**Provided records**
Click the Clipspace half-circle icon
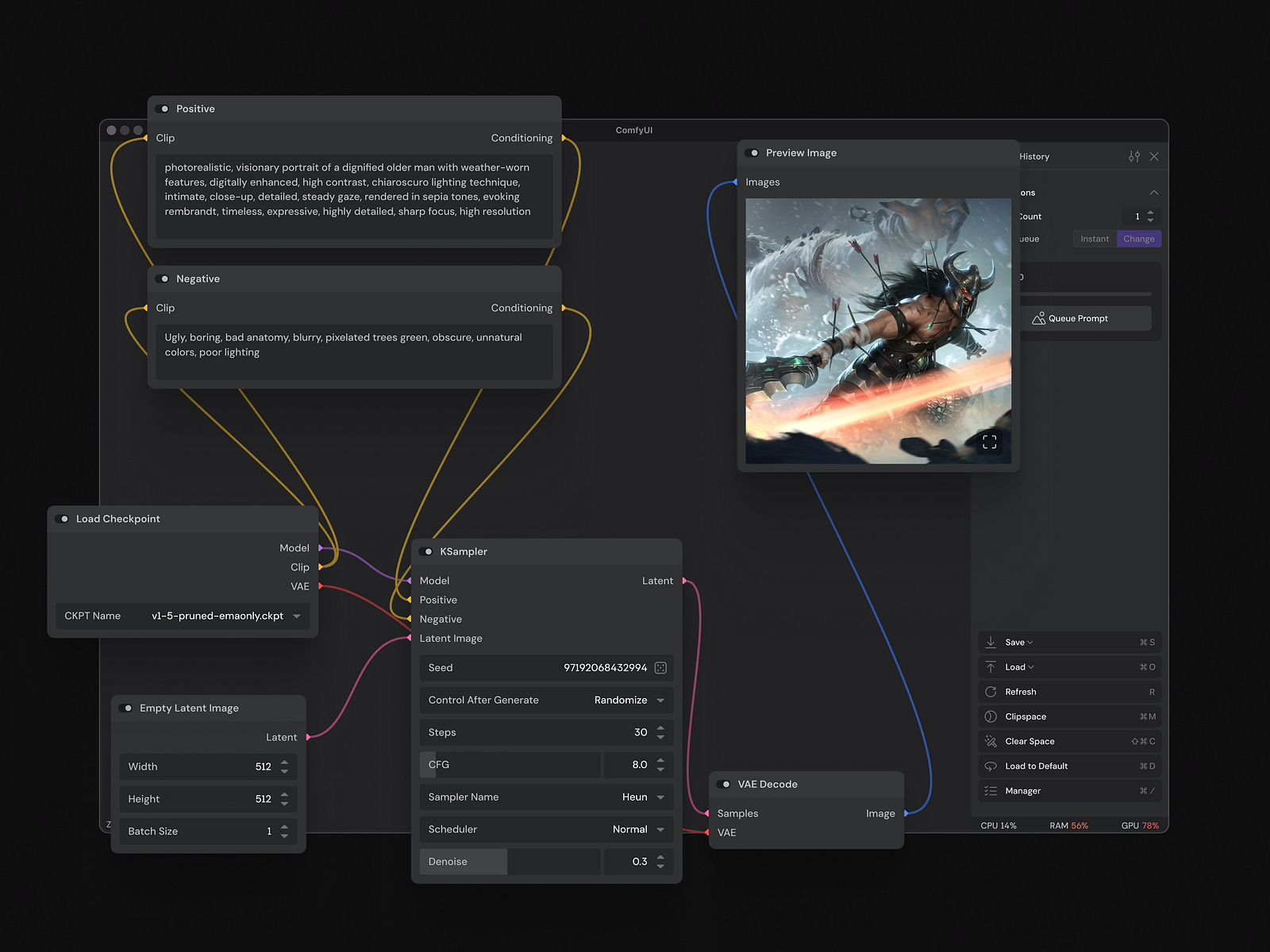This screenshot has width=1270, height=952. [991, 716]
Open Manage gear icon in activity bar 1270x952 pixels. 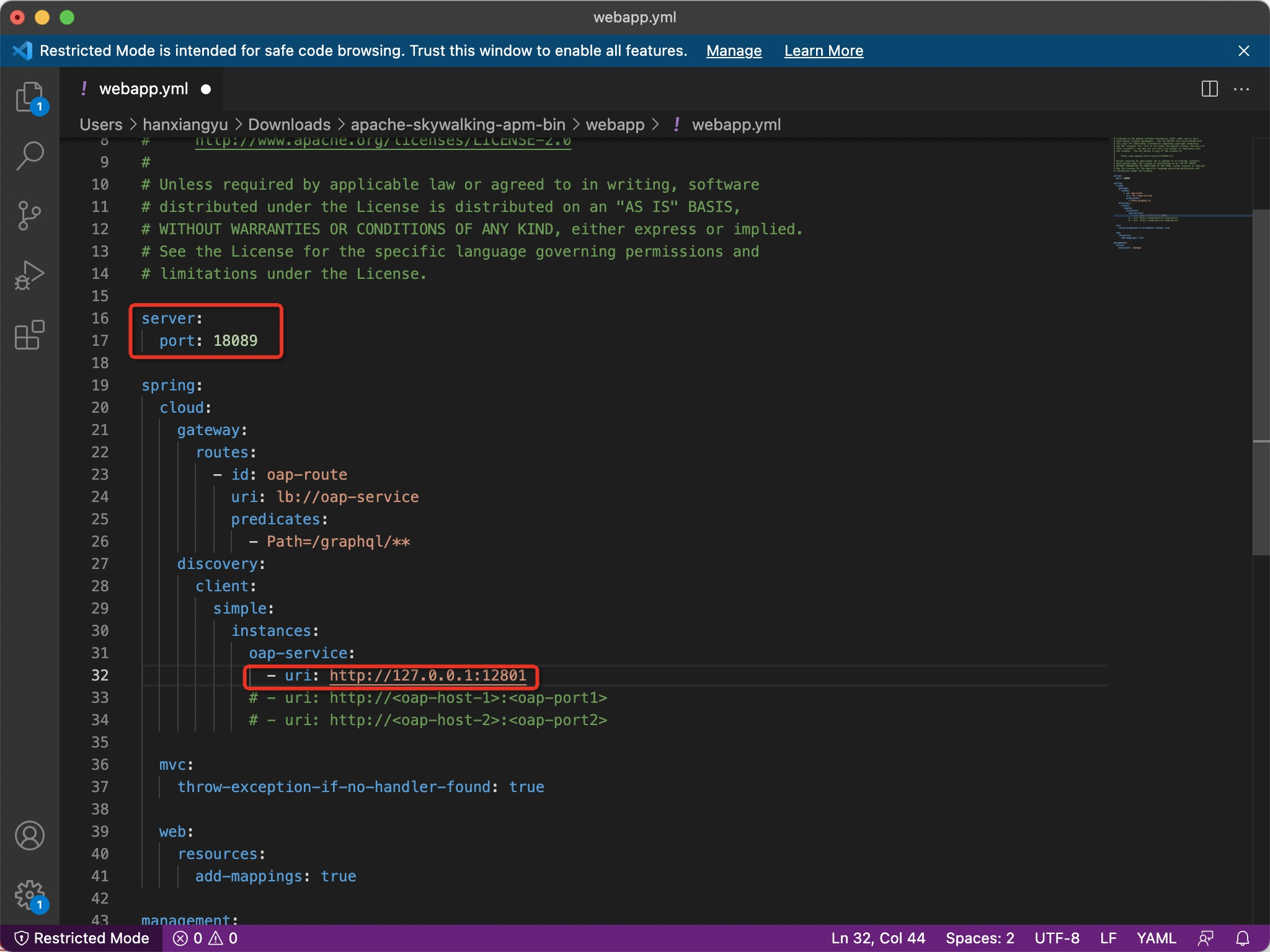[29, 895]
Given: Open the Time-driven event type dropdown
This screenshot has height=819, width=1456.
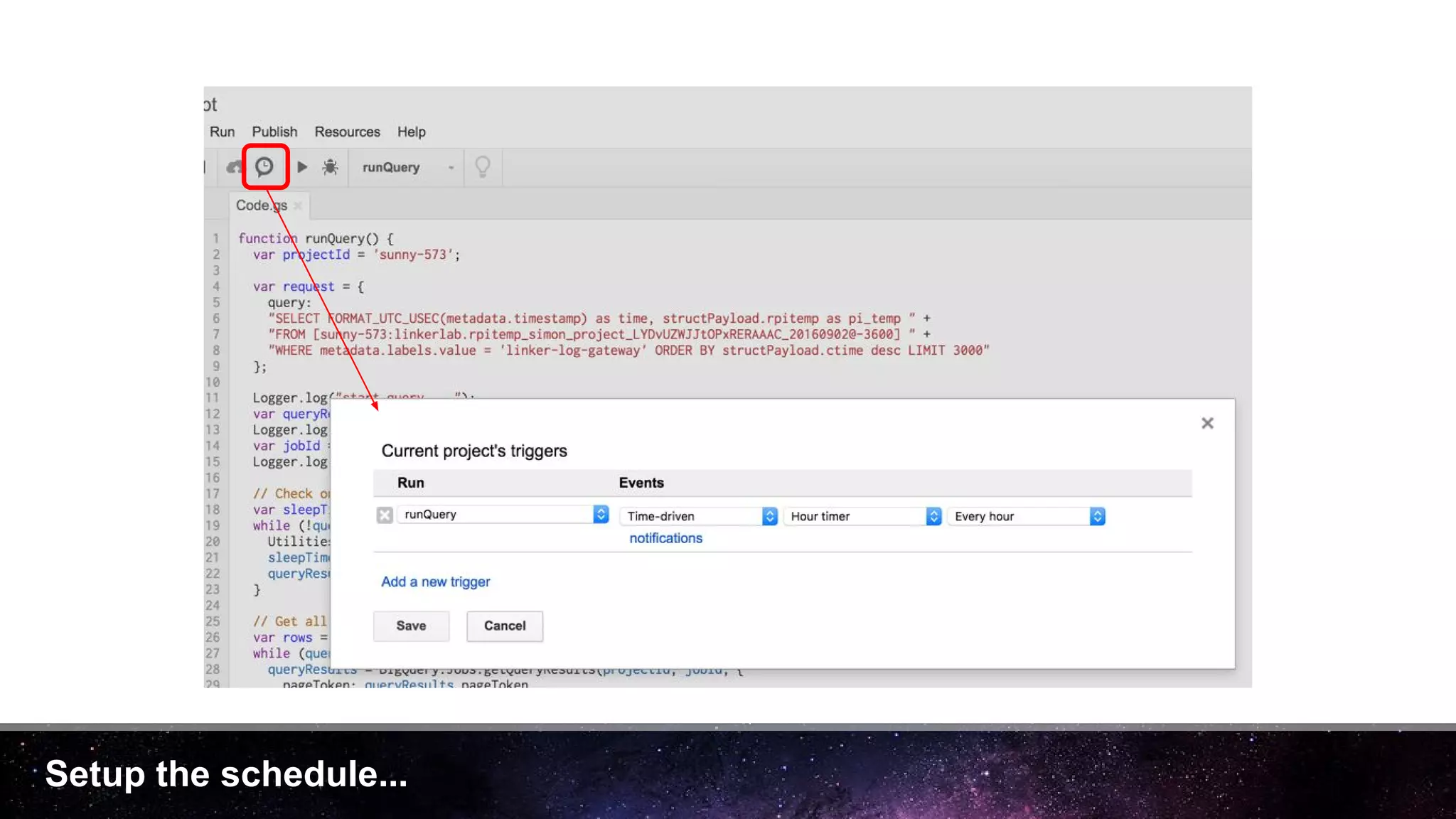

**What needs to be done**
Starting with the line that holds "Given: Open the", retype each line through the last one in the listing above, exactly as written. Do not copy any pictures.

**Exercise output**
Given: Open the Time-driven event type dropdown
This screenshot has height=819, width=1456.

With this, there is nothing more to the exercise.